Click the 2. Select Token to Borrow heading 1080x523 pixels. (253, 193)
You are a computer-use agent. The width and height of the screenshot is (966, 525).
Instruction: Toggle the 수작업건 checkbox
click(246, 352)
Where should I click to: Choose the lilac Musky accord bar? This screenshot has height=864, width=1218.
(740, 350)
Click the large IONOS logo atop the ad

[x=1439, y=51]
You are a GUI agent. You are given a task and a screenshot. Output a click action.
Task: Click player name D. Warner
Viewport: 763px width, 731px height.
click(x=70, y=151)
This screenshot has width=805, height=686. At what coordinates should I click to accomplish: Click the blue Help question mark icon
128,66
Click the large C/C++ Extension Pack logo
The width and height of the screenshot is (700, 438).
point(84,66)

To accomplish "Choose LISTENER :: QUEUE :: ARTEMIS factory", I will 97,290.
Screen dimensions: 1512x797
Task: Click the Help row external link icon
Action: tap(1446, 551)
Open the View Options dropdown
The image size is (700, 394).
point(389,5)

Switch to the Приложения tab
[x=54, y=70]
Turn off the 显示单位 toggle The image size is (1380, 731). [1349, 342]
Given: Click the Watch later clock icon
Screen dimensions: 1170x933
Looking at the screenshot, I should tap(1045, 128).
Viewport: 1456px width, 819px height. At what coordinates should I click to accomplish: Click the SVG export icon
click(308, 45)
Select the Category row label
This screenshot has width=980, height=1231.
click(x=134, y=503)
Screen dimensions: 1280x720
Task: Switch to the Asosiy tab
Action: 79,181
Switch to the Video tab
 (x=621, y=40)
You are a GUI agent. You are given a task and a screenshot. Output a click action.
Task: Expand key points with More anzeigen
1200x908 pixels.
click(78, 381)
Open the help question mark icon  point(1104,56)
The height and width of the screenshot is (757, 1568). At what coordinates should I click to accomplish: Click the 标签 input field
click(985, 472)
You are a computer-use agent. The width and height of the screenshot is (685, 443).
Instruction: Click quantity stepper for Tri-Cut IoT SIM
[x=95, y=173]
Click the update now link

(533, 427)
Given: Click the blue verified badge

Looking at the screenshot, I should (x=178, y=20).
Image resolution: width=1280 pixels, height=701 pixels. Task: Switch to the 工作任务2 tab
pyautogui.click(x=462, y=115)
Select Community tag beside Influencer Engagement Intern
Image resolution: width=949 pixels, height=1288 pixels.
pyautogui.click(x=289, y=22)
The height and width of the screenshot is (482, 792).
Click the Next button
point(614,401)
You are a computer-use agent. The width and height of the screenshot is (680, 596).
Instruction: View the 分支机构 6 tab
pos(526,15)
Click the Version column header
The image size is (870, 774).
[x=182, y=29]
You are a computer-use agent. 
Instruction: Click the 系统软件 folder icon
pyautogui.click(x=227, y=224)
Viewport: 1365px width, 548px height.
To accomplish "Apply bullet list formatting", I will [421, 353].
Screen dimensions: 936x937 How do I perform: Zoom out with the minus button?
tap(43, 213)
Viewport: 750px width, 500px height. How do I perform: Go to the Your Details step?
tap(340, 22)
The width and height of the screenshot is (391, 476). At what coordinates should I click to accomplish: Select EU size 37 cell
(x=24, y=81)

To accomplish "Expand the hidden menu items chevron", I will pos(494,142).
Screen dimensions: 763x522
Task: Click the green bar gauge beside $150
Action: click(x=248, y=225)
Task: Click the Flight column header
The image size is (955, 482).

************

Exercise description:
Going through the listing above, copy out every line that has the string "computer".

Problem solution:
You are a computer-use agent. The width and height of the screenshot is (966, 525).
You are a computer-use agent. The width and height of the screenshot is (685, 443).
You are a computer-use agent. The width and height of the screenshot is (680, 596).
You are a computer-use agent. 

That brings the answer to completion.